Items from a data source:
___

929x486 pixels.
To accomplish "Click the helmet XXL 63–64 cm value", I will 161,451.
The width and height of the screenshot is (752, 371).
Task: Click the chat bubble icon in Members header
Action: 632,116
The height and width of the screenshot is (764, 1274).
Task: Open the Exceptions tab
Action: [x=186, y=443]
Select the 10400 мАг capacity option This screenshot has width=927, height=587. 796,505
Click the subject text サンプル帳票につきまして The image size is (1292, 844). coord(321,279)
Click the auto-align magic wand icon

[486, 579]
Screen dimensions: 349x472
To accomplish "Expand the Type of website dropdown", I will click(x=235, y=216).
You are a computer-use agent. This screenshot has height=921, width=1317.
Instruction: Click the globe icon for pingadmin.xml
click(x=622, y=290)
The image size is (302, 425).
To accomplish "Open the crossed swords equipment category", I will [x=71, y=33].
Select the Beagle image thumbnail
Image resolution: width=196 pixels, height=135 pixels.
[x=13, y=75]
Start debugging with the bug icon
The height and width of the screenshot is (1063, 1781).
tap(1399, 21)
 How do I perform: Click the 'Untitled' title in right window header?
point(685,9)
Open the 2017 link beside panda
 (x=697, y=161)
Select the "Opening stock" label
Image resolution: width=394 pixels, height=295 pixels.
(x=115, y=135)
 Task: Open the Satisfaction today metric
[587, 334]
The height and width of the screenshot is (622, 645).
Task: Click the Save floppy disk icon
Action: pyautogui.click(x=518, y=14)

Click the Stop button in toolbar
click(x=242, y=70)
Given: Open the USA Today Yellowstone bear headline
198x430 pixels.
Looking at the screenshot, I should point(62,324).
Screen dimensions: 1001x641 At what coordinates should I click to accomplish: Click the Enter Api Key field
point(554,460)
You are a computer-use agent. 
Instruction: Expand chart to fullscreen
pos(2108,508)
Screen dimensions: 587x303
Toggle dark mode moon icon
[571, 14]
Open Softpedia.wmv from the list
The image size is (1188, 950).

___

What to work on: Gather every line of the items above that contains the word "should", copying each one in full.

Reply to the exercise:
Looking at the screenshot, I should point(62,324).
Screen dimensions: 1001x641 At what coordinates should I click to accomplish: Click the Enter Api Key field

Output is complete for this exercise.